The quality of the franchise is substantial. The largest medtech company globally by revenue, 65% gross margins, $3.34B in FCF through nine months of FY2026, a 48-year dividend growth streak, and a new product cycle that is genuinely the strongest in a decade. CAS/PFA growing 80% YoY is a franchise-building achievement. Hugo, Symplicity, Altaviva, Aurora EV, and Stealth AXiS collectively address fast-growing markets. Martha has delivered on organic growth promises -- 10+ consecutive quarters of MSD growth after years of stagnation -- and the Elliott activist involvement adds governance discipline.

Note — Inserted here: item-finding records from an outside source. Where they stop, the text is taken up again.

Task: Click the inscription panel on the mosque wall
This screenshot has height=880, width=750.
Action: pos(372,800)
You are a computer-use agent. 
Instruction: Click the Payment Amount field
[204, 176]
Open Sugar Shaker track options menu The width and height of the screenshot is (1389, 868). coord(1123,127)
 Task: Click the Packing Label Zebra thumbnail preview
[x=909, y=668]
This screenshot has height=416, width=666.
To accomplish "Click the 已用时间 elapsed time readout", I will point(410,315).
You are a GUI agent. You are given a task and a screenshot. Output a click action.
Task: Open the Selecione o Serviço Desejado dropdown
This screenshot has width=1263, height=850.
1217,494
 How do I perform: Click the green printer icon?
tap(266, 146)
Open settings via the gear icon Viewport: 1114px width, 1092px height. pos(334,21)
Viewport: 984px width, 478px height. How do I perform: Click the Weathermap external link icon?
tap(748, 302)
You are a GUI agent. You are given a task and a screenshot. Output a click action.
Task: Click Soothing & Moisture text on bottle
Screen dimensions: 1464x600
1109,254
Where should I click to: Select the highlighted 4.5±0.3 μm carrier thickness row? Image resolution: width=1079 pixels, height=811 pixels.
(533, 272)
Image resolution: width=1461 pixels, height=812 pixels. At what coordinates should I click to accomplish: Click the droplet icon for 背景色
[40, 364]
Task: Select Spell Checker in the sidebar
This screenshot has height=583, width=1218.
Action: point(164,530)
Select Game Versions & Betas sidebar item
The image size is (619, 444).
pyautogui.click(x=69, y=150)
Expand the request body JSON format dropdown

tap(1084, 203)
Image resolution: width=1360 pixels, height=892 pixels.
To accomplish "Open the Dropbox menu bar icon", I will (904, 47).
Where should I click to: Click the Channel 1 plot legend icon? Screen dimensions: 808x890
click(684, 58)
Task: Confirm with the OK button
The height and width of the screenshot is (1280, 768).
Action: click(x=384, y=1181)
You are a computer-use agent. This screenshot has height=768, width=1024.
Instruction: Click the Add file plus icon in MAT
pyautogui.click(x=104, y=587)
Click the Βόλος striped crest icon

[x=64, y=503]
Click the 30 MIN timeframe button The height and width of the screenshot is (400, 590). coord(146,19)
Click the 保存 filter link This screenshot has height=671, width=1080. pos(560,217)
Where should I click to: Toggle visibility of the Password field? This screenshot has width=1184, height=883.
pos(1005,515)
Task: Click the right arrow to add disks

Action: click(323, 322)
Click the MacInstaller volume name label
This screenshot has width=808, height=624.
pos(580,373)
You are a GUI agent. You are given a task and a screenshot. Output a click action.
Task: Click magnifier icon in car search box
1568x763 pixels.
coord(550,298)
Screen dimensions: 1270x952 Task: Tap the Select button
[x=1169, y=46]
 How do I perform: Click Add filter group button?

But the market skepticism is earned, not irrational. Non-GAAP EPS was $5.55 in FY2022 and $5.49 in FY2025 -- the company has been running in place on earnings for three years while claiming a turnaround. The thematic score of 5/10 is the structural issue: MDT participates in many large markets but dominates few. CAS is less than 10% of revenue; the other 90% grows 3-5%. Spine share is eroding, Hugo faces the most formidable competitor in medtech (ISRG), and MedSurg has been structurally weak for six quarters. The ~15x forward P/E discount to peers (ABT 22x, BSX 18x, SYK 23x) reflects a market that has heard "growth inflection" from MDT before and been disappointed.
What would change the recommendation up: (1) FY2027 delivers high-single-digit EPS growth as guided, with Non-GAAP EPS finally exceeding $6.00 and moving clearly above the FY2022 level. (2) Organic growth sustains above 6% for two or more quarters, demonstrating the product cycle is broad-based rather than CAS-dependent. (3) Hugo installations accelerate meaningfully and MedSurg organic growth inflects above 5%. (4) Investor Day announces credible long-term targets with specific margin expansion commitments. (5) Tariff mitigation proves effective and gross margin stabilizes above 65%.
What would change the recommendation down: (1) CAS growth decelerates sharply as comps toughen, revealing that the organic growth acceleration was a one-product story. (2) Tariff costs escalate beyond $350M with no effective mitigation, compressing gross margins further. (3) Hugo fails to gain surgeon adoption and MedSurg organic growth reverts below 2%. (4) FY2027 EPS guidance disappoints -- anything below 7% growth would undermine the turnaround thesis. (5) Neuroscience deceleration continues below 3%, leaving CAS as the only segment with momentum. (6) MiniMed separation creates larger-than-expected EPS dilution or operational distraction.